Embedding-based retrieval also makes the entity layer load-bearing. Strings that differ in surface form but map to the same entity tend to embed near each other; strings that share words but refer to different entities embed further apart. Writing about the entity, with the entity named explicitly in headings, raises retrieval recall on queries about that entity.

Stage 2: Scoring

The retrieved candidate set goes through a scoring pass before synthesis. The scoring signals vary across engines, but four categories appear consistently in published research and observed behavior.

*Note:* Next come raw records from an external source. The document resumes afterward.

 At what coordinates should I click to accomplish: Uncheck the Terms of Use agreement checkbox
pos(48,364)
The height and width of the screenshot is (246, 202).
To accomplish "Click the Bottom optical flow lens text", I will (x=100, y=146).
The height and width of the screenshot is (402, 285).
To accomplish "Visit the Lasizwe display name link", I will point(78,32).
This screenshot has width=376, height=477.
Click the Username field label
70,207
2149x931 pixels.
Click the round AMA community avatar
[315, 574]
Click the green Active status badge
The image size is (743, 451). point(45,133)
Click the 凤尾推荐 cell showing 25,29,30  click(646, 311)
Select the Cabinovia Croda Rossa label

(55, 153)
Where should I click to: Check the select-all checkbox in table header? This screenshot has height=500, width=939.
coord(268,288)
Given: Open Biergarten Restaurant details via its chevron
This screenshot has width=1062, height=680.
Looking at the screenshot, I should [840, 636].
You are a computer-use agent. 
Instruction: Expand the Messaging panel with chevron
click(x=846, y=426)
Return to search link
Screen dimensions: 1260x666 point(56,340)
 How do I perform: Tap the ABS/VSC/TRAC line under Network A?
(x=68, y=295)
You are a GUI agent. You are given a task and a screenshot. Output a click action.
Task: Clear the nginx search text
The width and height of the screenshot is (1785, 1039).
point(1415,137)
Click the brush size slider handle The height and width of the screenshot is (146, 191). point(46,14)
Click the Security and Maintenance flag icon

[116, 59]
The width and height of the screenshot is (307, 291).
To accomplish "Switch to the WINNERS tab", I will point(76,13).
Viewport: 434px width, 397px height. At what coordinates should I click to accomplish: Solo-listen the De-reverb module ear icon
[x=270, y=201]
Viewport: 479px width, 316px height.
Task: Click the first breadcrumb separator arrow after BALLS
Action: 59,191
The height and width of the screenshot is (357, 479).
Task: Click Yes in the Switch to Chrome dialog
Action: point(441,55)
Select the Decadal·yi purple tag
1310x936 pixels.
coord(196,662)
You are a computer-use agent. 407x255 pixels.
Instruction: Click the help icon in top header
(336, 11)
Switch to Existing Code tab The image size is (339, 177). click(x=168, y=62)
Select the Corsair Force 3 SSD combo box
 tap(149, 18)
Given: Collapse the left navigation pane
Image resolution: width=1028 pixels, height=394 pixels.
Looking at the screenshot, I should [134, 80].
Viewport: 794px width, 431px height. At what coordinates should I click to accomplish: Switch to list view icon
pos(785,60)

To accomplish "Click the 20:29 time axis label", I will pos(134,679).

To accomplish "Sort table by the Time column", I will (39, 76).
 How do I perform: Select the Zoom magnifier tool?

  • Source authority. Domain-level signals comparable to but not identical to Google’s E-E-A-T. Sources with consistent topical coverage and verifiable authorship rank higher.
  • Freshness. For time-sensitive queries, recent passages rank higher. For evergreen queries, freshness contributes less and may not contribute at all.
  • Structural quality. Passages with clear extractable structure (definition, comparison, named entity, FAQ format) score higher than passages buried in narrative prose. The structural signals are observable even when the engine does not publish its scoring.
  • Citation graph (in some engines). Perplexity and several others maintain explicit citation graphs that weight passages by how often they get cited across the engine’s sessions. Self-reinforcing once the engine starts citing a source consistently.

Stage 3: Synthesis

The synthesis stage compresses the top passages into a single answer. Citations appear when the engine can confidently attribute a claim to a specific passage; when the model paraphrases without confident attribution, the citation drops.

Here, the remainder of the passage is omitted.